THE PROBLEM | Rewrite the records below, replacing each "How do I perform" with "How can I do" and leaving everything else unchanged.

INFORMATION PROVIDED |
------

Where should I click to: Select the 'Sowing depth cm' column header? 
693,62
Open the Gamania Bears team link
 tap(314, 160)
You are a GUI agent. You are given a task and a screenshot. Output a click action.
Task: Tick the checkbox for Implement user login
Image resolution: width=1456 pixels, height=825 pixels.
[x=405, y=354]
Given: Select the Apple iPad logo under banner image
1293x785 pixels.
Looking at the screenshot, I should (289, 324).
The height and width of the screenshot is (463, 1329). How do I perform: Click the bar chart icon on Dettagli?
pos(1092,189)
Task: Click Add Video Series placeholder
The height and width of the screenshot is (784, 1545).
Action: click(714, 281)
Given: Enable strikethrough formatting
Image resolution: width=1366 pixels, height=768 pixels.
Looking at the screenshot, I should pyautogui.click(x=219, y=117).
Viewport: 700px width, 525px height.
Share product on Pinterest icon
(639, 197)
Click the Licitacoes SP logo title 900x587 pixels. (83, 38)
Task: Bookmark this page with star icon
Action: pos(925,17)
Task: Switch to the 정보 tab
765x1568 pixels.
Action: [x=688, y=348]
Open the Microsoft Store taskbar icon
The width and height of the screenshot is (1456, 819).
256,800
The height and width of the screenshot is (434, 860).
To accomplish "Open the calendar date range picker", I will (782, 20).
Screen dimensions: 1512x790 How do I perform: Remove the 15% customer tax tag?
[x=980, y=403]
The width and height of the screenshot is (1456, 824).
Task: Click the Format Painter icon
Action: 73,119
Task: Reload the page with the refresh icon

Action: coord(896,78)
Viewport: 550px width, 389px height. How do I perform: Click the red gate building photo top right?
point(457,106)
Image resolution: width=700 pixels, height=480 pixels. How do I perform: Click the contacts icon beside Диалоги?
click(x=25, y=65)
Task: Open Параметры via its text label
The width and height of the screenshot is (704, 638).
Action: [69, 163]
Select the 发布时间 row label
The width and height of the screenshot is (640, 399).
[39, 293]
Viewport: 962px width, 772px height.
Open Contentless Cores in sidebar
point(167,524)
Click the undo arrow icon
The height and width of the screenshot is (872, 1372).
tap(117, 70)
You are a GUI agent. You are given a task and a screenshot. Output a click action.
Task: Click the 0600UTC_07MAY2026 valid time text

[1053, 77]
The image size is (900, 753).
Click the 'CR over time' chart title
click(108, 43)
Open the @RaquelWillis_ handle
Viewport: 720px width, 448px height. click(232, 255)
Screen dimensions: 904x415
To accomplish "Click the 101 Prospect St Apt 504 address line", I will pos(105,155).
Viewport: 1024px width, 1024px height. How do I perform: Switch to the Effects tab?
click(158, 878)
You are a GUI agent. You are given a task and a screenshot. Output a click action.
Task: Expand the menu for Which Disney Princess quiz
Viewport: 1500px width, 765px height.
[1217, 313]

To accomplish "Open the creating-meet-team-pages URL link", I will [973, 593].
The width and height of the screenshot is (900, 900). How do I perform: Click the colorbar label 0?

------

FINAL RESULT |
Where should I click to: Select the 'Sowing depth cm' column header? 
693,62
Open the Gamania Bears team link
 tap(314, 160)
You are a GUI agent. You are given a task and a screenshot. Output a click action.
Task: Tick the checkbox for Implement user login
Image resolution: width=1456 pixels, height=825 pixels.
[x=405, y=354]
Given: Select the Apple iPad logo under banner image
1293x785 pixels.
Looking at the screenshot, I should (289, 324).
The height and width of the screenshot is (463, 1329). How can I do: Click the bar chart icon on Dettagli?
pos(1092,189)
Task: Click Add Video Series placeholder
The height and width of the screenshot is (784, 1545).
Action: click(714, 281)
Given: Enable strikethrough formatting
Image resolution: width=1366 pixels, height=768 pixels.
Looking at the screenshot, I should pyautogui.click(x=219, y=117).
Viewport: 700px width, 525px height.
Share product on Pinterest icon
(639, 197)
Click the Licitacoes SP logo title 900x587 pixels. (83, 38)
Task: Bookmark this page with star icon
Action: pos(925,17)
Task: Switch to the 정보 tab
765x1568 pixels.
Action: [x=688, y=348]
Open the Microsoft Store taskbar icon
The width and height of the screenshot is (1456, 819).
256,800
The height and width of the screenshot is (434, 860).
To accomplish "Open the calendar date range picker", I will (782, 20).
Screen dimensions: 1512x790 How can I do: Remove the 15% customer tax tag?
[x=980, y=403]
The width and height of the screenshot is (1456, 824).
Task: Click the Format Painter icon
Action: 73,119
Task: Reload the page with the refresh icon

Action: coord(896,78)
Viewport: 550px width, 389px height. How can I do: Click the red gate building photo top right?
point(457,106)
Image resolution: width=700 pixels, height=480 pixels. How can I do: Click the contacts icon beside Диалоги?
click(x=25, y=65)
Task: Open Параметры via its text label
The width and height of the screenshot is (704, 638).
Action: [69, 163]
Select the 发布时间 row label
The width and height of the screenshot is (640, 399).
[39, 293]
Viewport: 962px width, 772px height.
Open Contentless Cores in sidebar
point(167,524)
Click the undo arrow icon
The height and width of the screenshot is (872, 1372).
tap(117, 70)
You are a GUI agent. You are given a task and a screenshot. Output a click action.
Task: Click the 0600UTC_07MAY2026 valid time text

[1053, 77]
The image size is (900, 753).
Click the 'CR over time' chart title
click(108, 43)
Open the @RaquelWillis_ handle
Viewport: 720px width, 448px height. click(232, 255)
Screen dimensions: 904x415
To accomplish "Click the 101 Prospect St Apt 504 address line", I will pos(105,155).
Viewport: 1024px width, 1024px height. How can I do: Switch to the Effects tab?
click(158, 878)
You are a GUI agent. You are given a task and a screenshot. Output a click action.
Task: Expand the menu for Which Disney Princess quiz
Viewport: 1500px width, 765px height.
[1217, 313]

To accomplish "Open the creating-meet-team-pages URL link", I will [973, 593].
The width and height of the screenshot is (900, 900). How can I do: Click the colorbar label 0?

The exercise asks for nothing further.